** Source text **
For the first time in my working life as a physiotherapist, my goal, to make patients better in the long term, was aligned with the goal of the patients, to be better and get the most out of life.


Some of the clients who I started seeing in 2004 are still customers today and are living active and full lives, because we have been a part of their lives over the years.


Why and how it works?


It works by taking a long-term view of the patient’s outcome and using what we know about tissue healing and strength training and using it to our advantage to get real change.


We know that we are not really going to get strength changes with the patient in 5.2 consultations, so we outline from the start that the expectations are in three months.


This is so the patients stop trying to expect a ‘miracle’ cure every session and the physiotherapists stop trying to ‘fix’ every problem each session and focus on slow and steady change over time.


In addition, because we have looked at the patient head to toe, we have a good idea of all the major issues and can slowly and steadily address one area at a time until we achieve our goal of allowing the patient to get the most out of life.


In this way, all the major areas are addressed over time and not rushed.


Also, we are able to move the client from focusing on ‘the injury’ to focusing on their long-term goals and their performance, and their physical hopes and dreams, such as climbing to base camp of Everest, or a bike tour of the Alps or just playing with the grandkids on the weekend.

** Work instruction **
Write the next part of the physiotherapy text, beginning after its final sentence about base camp of Everest, a bike tour of the Alps and playing with the grandkids.

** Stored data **
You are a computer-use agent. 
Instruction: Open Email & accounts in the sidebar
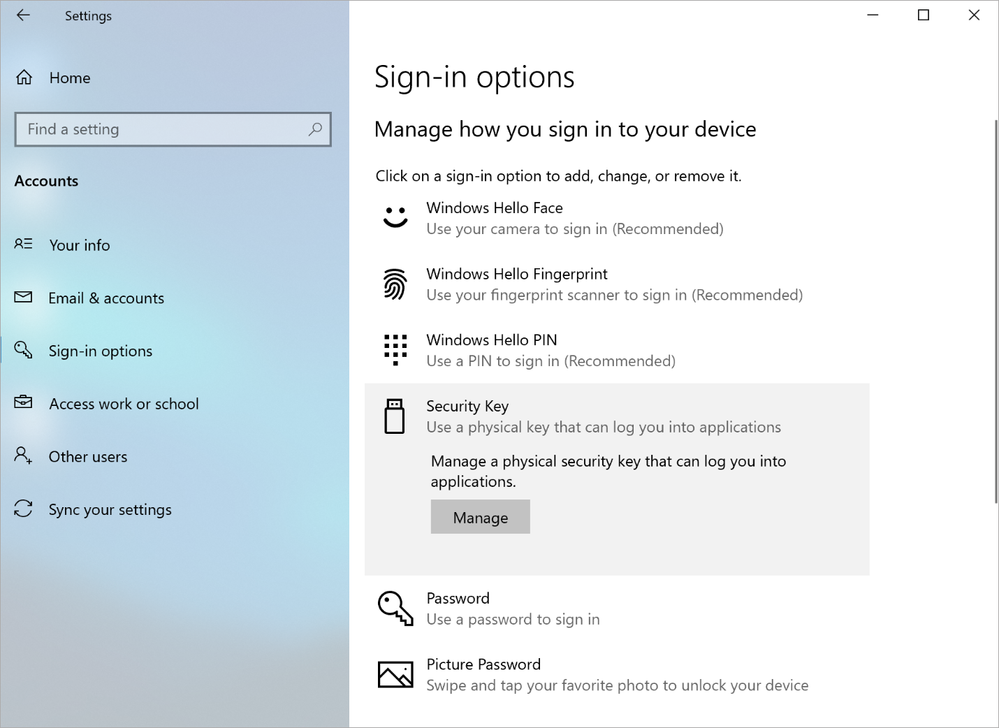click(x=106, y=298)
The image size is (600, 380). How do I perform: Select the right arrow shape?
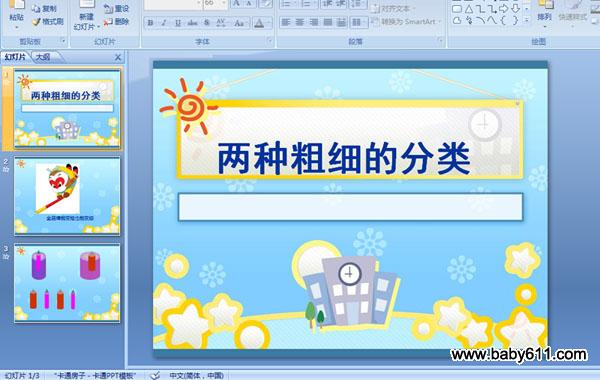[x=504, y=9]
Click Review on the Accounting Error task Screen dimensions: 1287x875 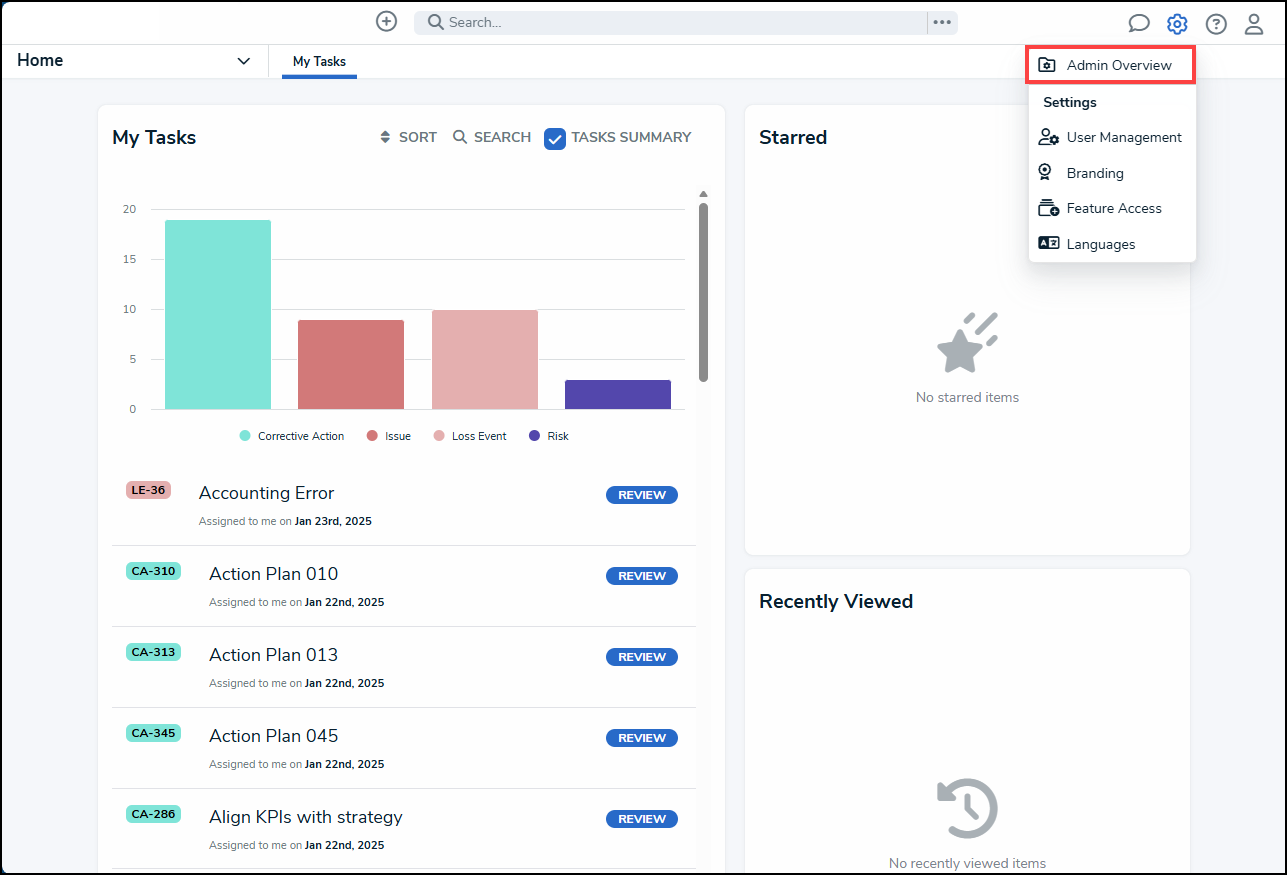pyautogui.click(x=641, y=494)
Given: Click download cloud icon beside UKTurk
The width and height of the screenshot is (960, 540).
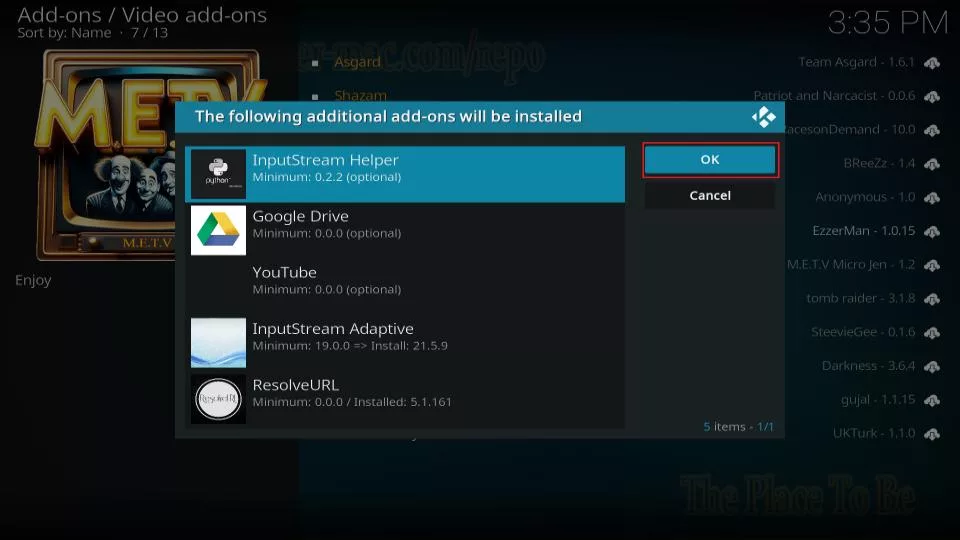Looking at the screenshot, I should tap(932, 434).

** Exercise answer **
Challenges and considerations


At the start the biggest challenge was me: I had to change my way of thinking to focus on the long term, to really get a change in outcome for the patients and be comfortable about being different to everyone else.


The second challenge was the customers.


This was not like a typical physiotherapy practice, even though I had the same physiotherapy degree.


Would they accept this model, was it sustainable? Not everyone did, and that’s okay.


Enough patients did to make it sustainable and when they started to feel better and do more things in their lives, others started to notice and would tell others, so word of mouth grew and so did the business and the service.


The third challenge was whether physiotherapy staff would accept the model. Again, not everyone did.


During our interview process, we asked the potential candidate to have an observation day and see if it was really what they wanted to do. Many would turn around and say, ‘Thank you, but this is just not for me’. That’s okay.


Some staff members would turn around after a year or so working for us and say, ‘This  is good, but I just want to learn to fix people with my hands’.


That’s also okay. But, the right staff members would stay and be part of our system, feel part of the team and part of the local community and that’s great because that’s where they feel like they belong.


What success looks like


Success looks like a 97-year-old woman who comes in most Thursdays, does her program with us and has a chat to the staff and other patients.


They all know her name and ask her how she is, then she goes home and we see her the next week. She is independent and is able to live her fullest life, because we have been a part of it.


Success looks like a middle-aged lawyer who had been a patient for five years when she was diagnosed with breast cancer and underwent surgery and chemotherapy.


About a year ago, she turned around to me and said, ‘It’s now been five years since I’ve been in remission and I got through the whole thing because of your team’.


We have just written a book, 7 ways to a healthier lifestyle, which we plan to give all of our patients and to be our standard after our first session with a patient.


These people’s lives are different because we are part of their lives.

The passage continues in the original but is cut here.